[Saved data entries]
__________________________________________________
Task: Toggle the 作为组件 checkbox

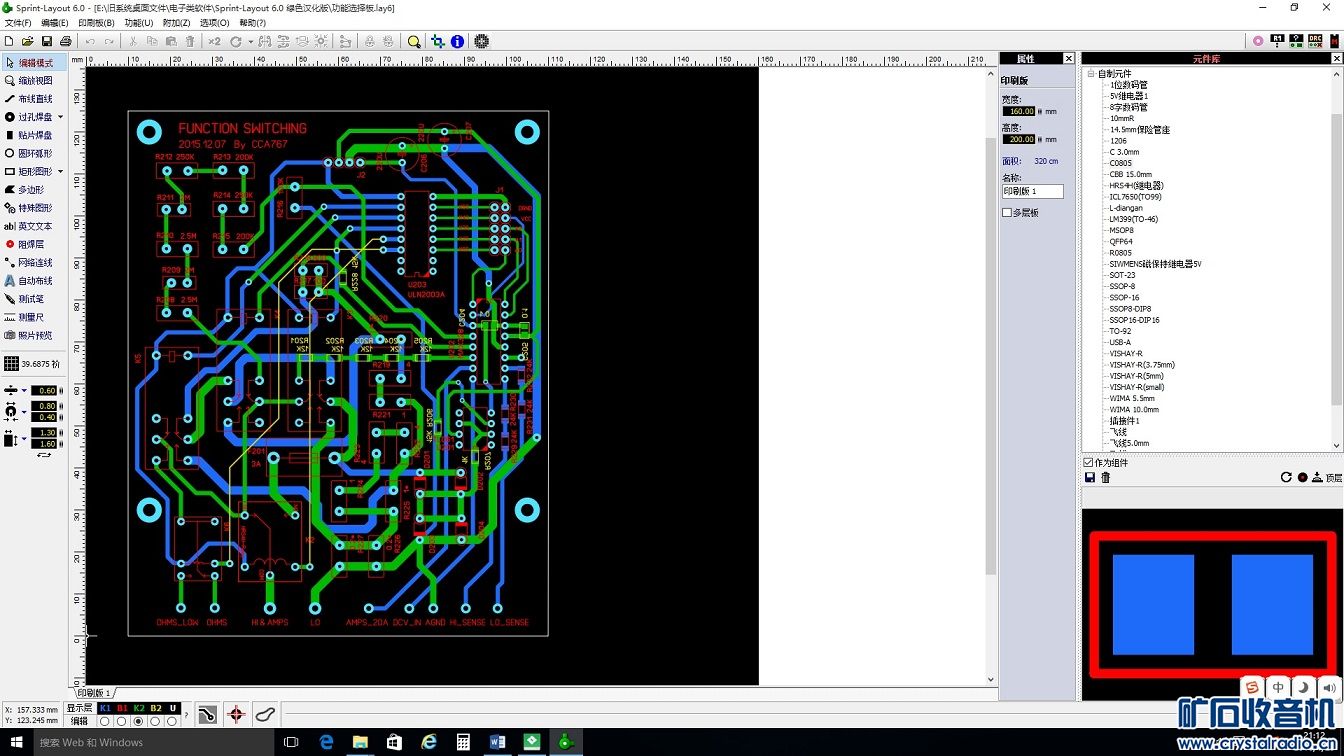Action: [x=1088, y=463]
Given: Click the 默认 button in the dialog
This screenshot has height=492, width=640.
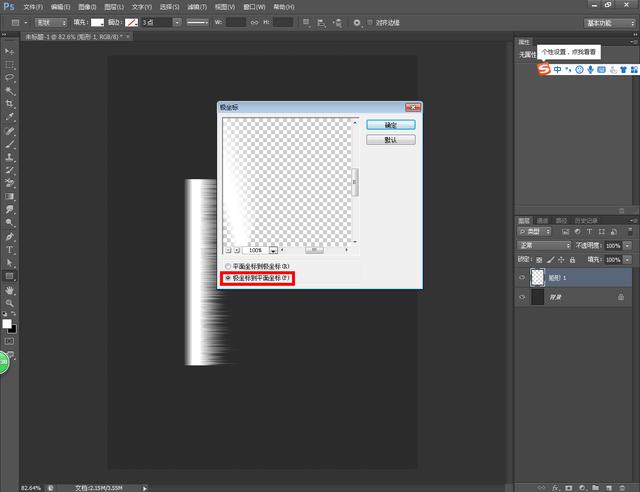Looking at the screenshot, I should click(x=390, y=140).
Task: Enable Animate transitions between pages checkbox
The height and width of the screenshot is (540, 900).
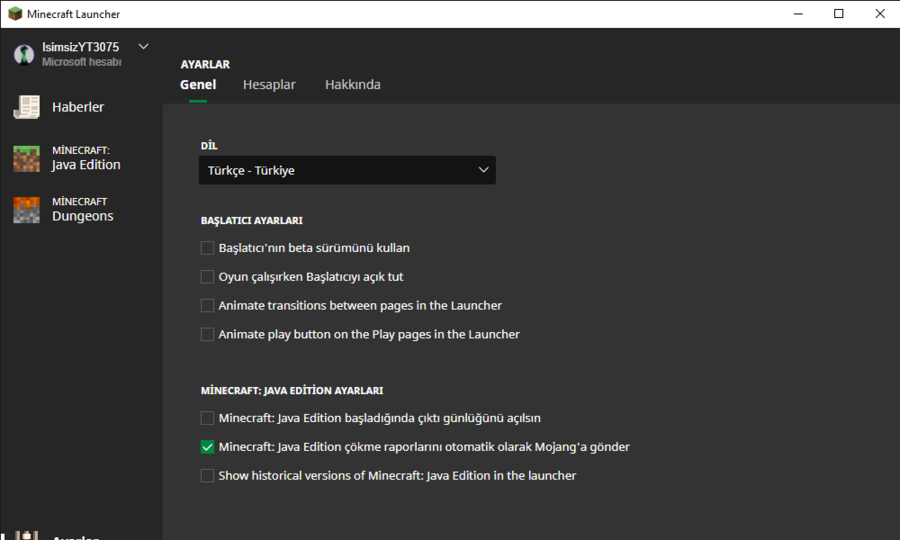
__________________________________________________
**Your instructions**
Apart from the pictures, the entries above are to be repeated in full and exactly.

**Output below**
Task: Toggle the 作为组件 checkbox

Action: [x=1088, y=463]
Given: Click the 默认 button in the dialog
This screenshot has height=492, width=640.
Looking at the screenshot, I should click(x=390, y=140).
Task: Enable Animate transitions between pages checkbox
The height and width of the screenshot is (540, 900).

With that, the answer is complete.